Saved data entries

"""

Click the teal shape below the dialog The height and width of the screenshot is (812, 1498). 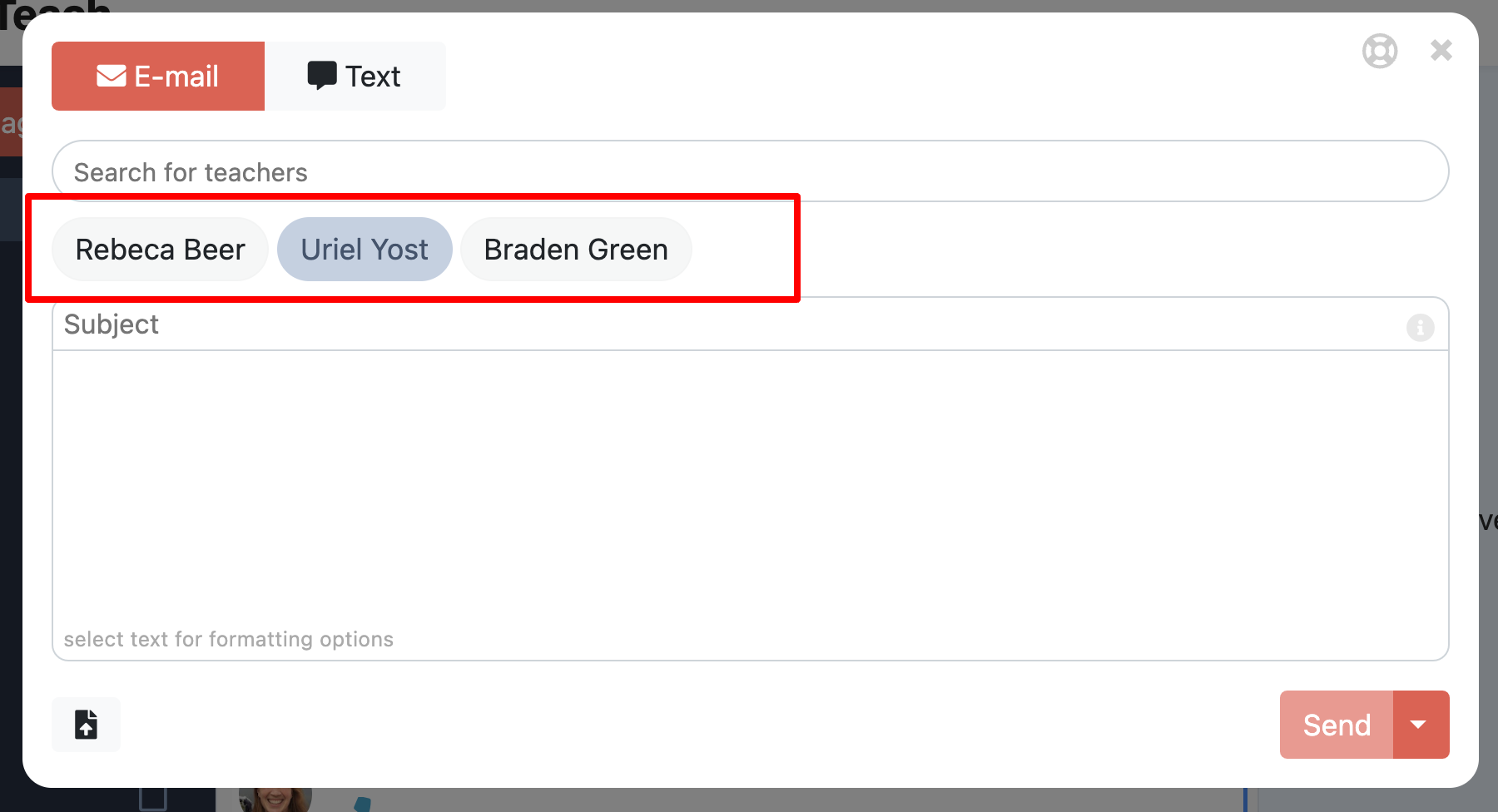pos(362,804)
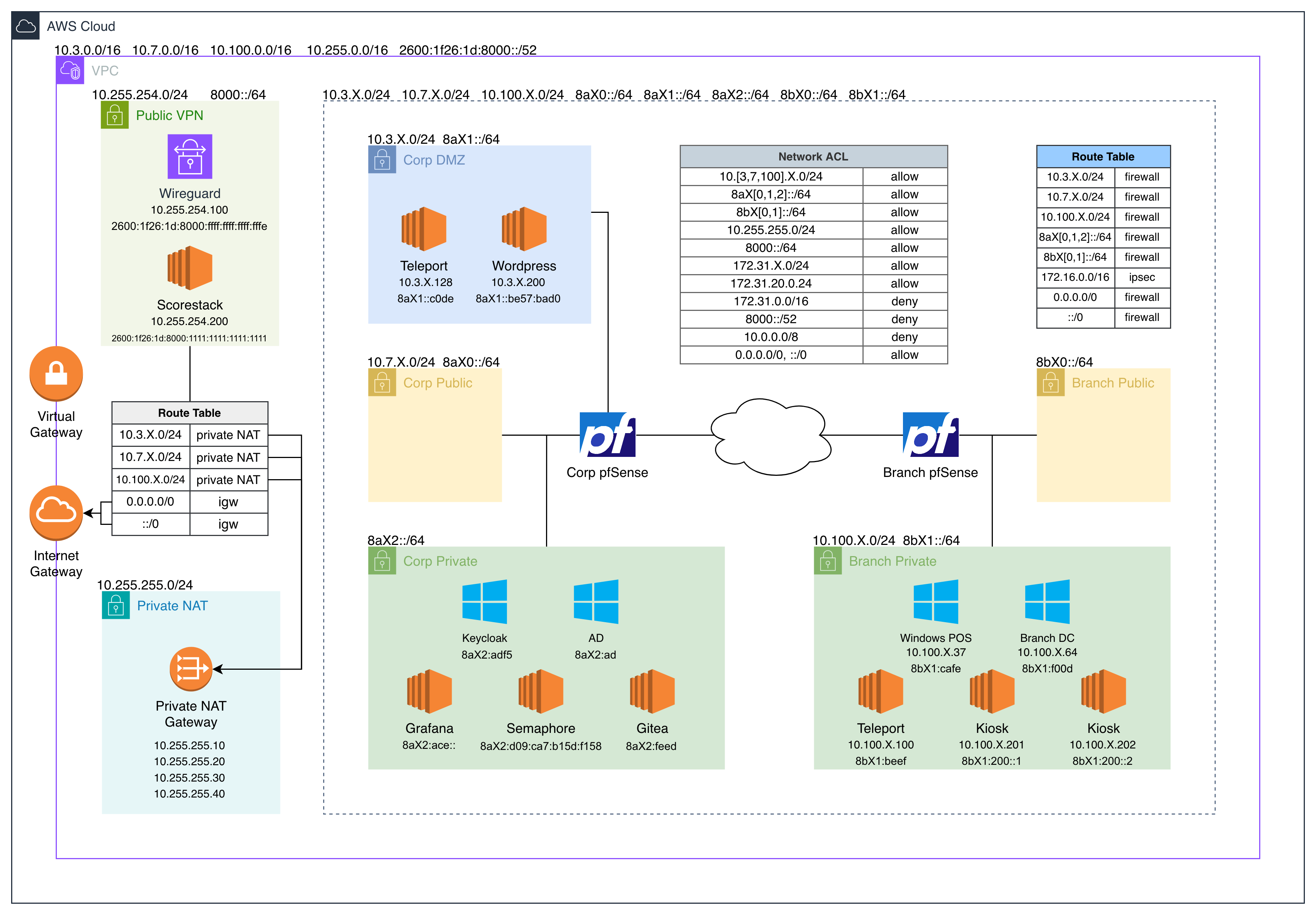Select the 172.31.0.0/16 deny ACL row
1316x916 pixels.
[813, 301]
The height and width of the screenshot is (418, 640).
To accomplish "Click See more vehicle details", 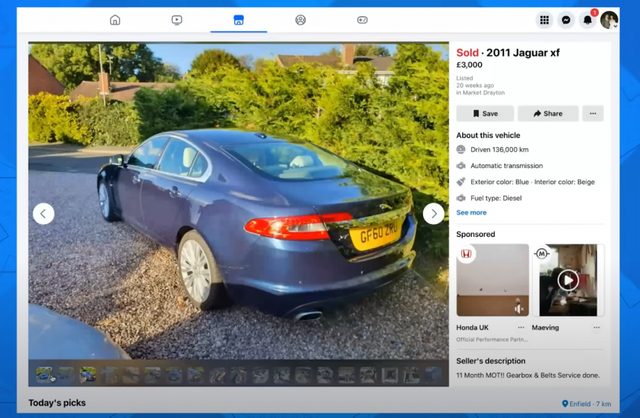I will [471, 213].
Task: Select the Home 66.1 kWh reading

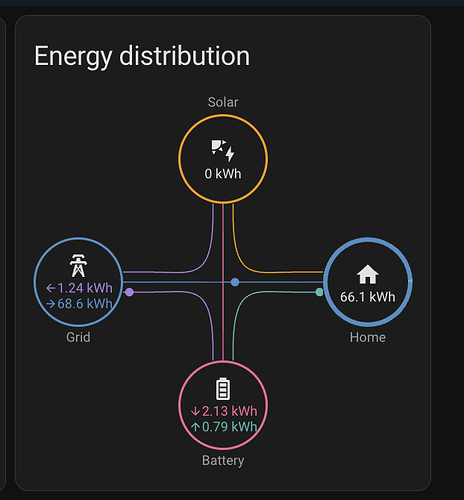Action: click(x=367, y=297)
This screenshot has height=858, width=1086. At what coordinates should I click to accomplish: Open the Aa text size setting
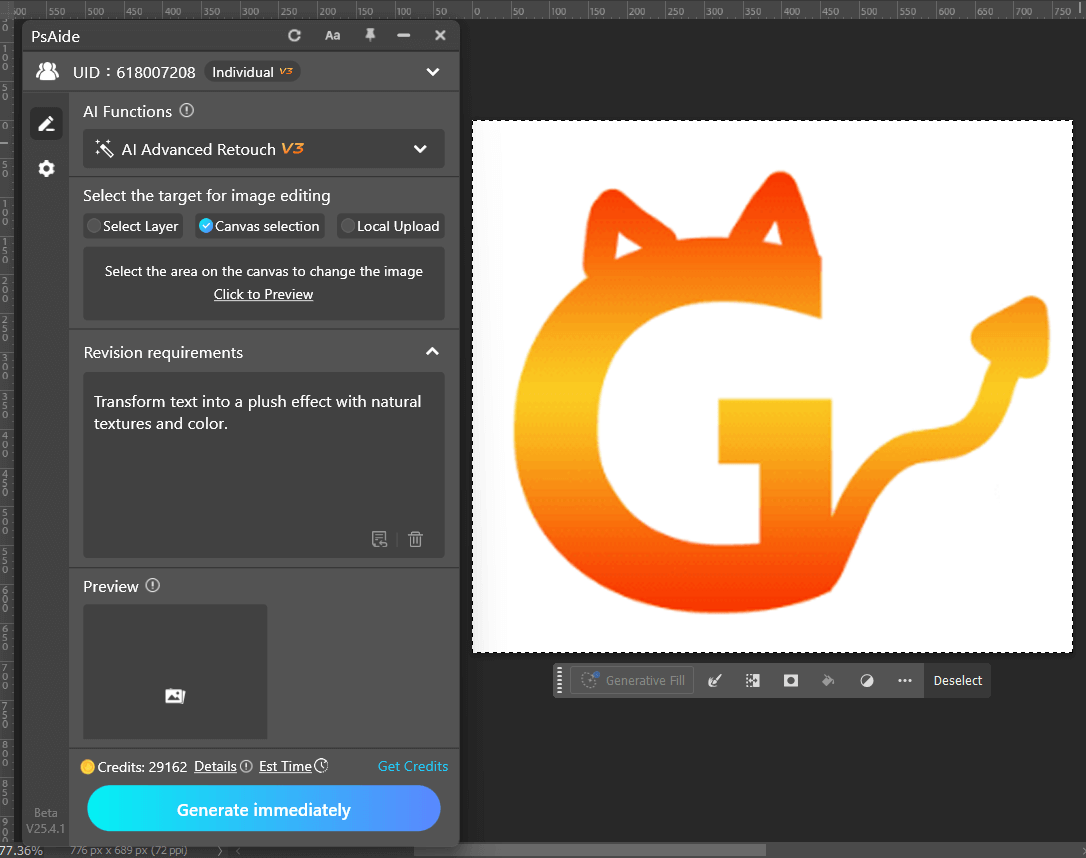pos(332,35)

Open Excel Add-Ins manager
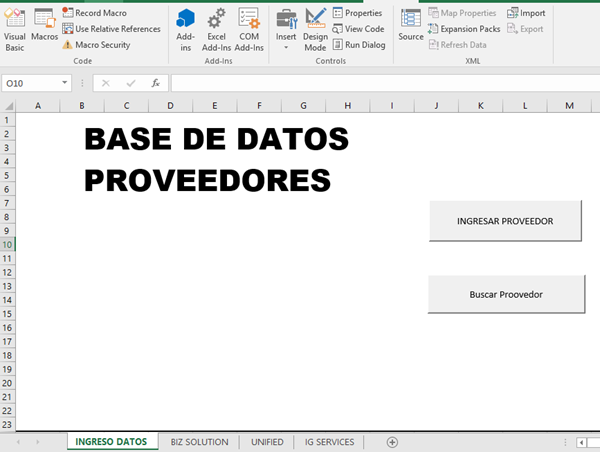click(x=216, y=28)
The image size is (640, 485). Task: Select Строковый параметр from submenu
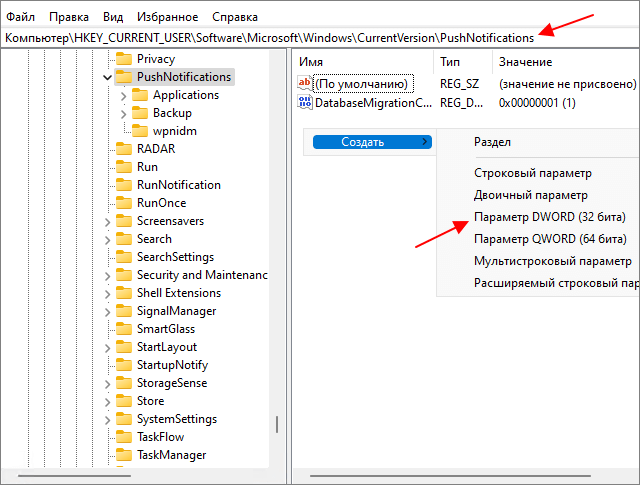tap(532, 173)
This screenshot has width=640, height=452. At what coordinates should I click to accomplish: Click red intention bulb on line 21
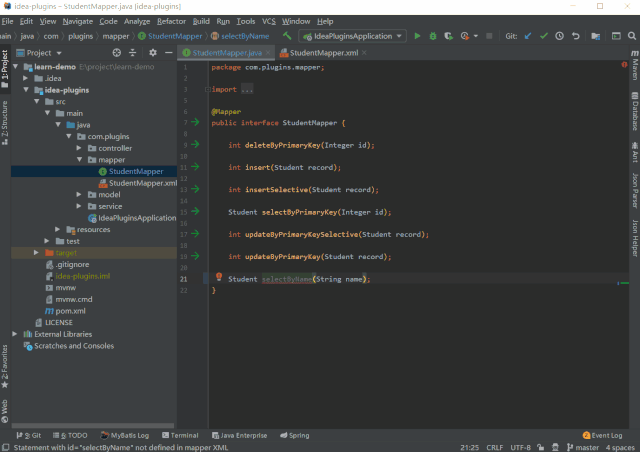coord(219,277)
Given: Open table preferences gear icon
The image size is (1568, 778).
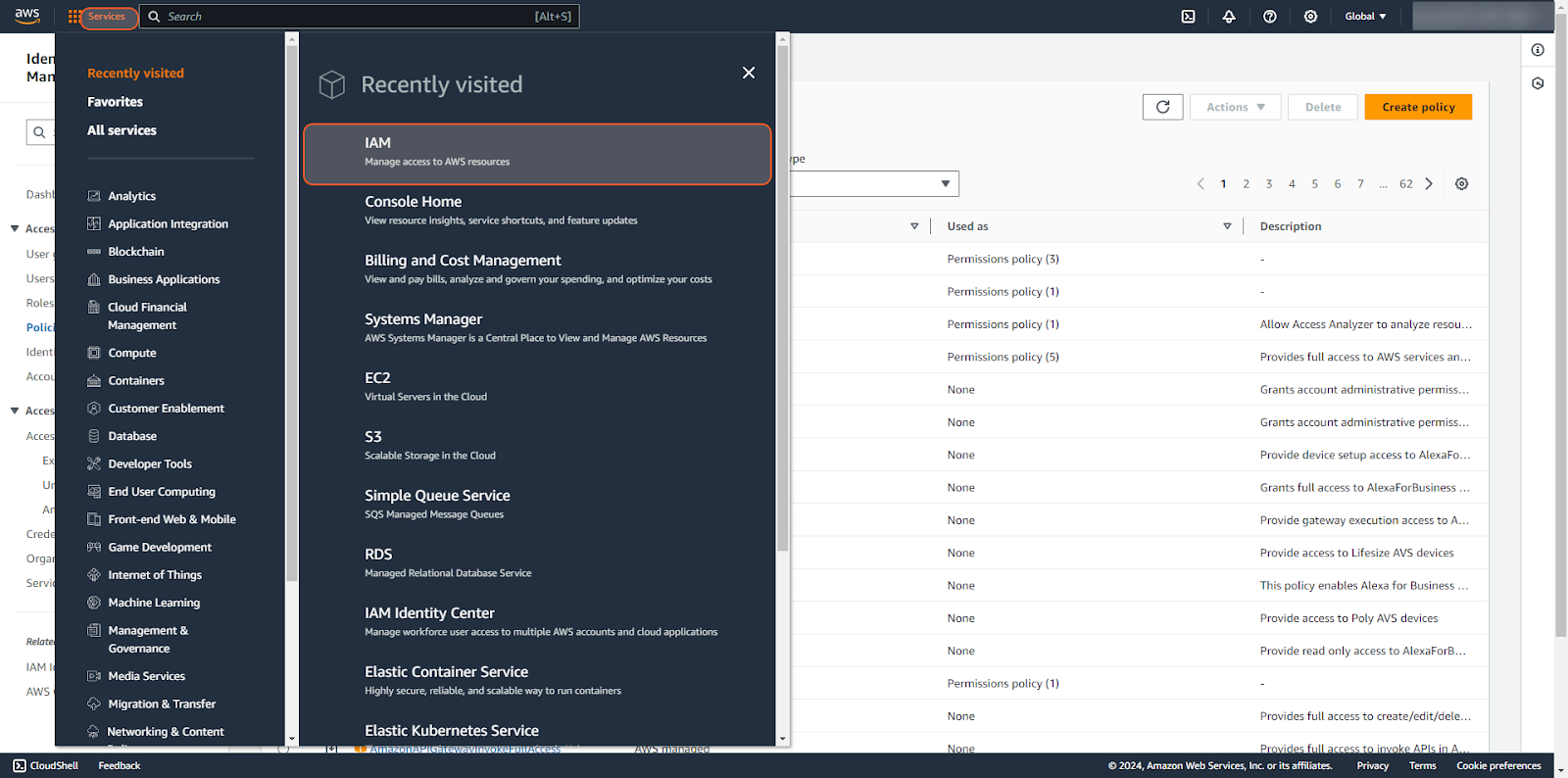Looking at the screenshot, I should [1461, 184].
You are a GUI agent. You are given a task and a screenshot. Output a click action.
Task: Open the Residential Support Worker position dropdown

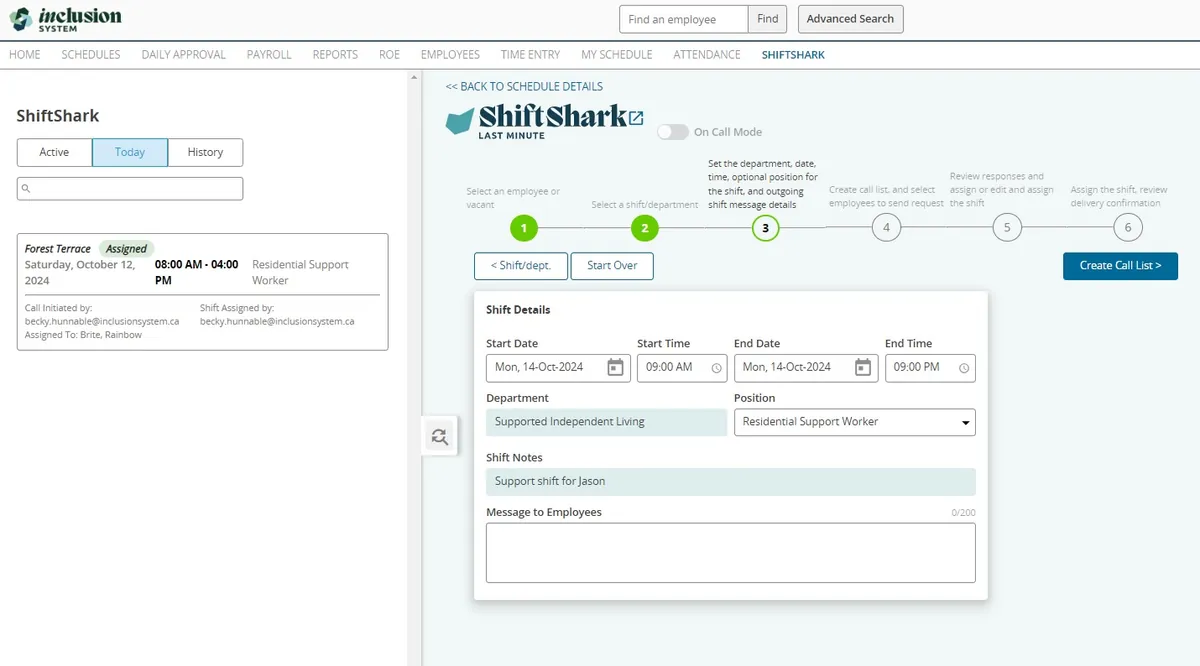click(x=963, y=422)
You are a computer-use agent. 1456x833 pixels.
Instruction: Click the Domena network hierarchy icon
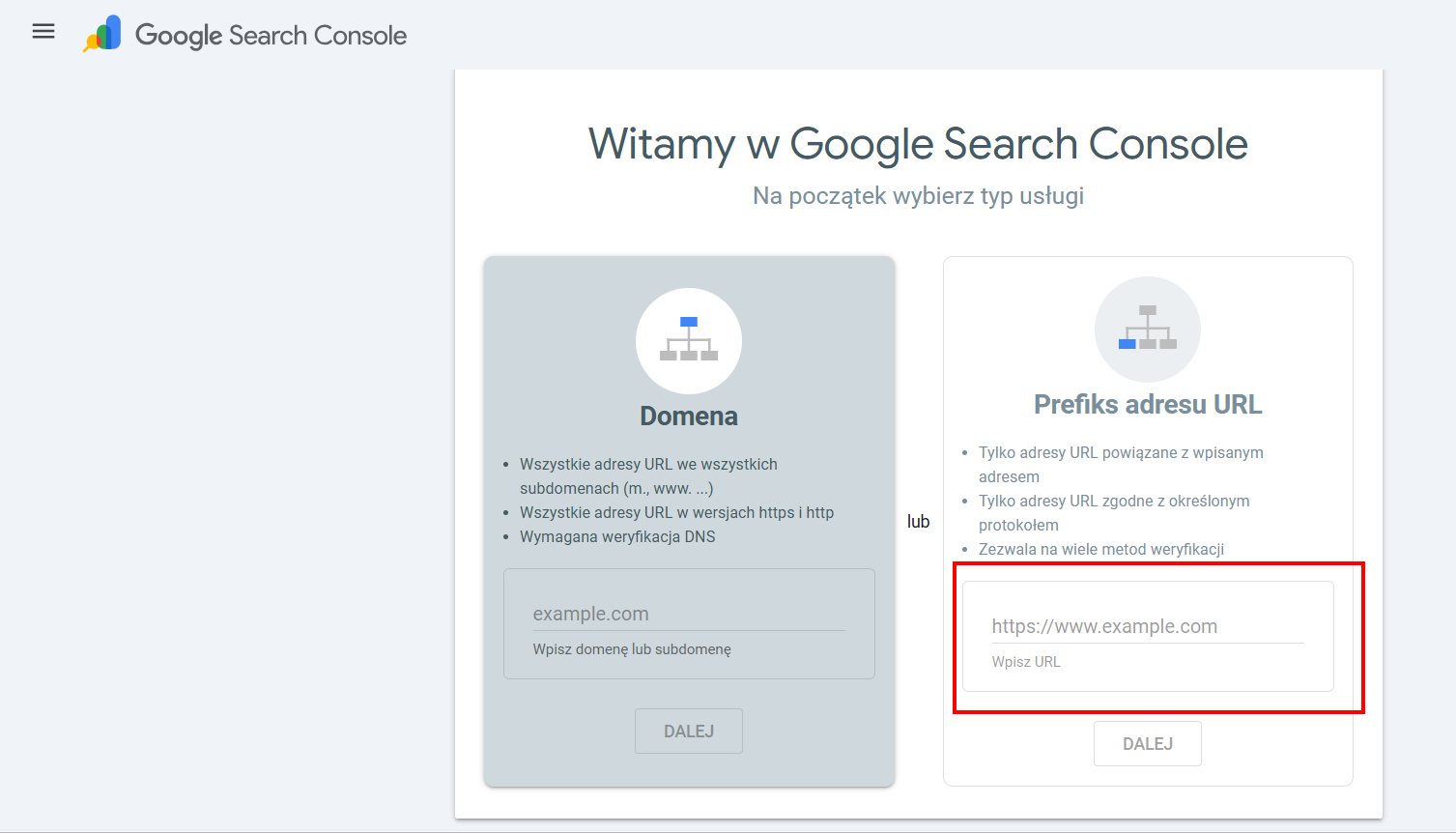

"""

• [Work to be completed] Look through the entries above; copy each line where the string "agent" appears.

• [Solution]
You are a GUI agent. You are given a task and a screenshot. Output a click action.
You are a computer-use agent. 1456x833 pixels.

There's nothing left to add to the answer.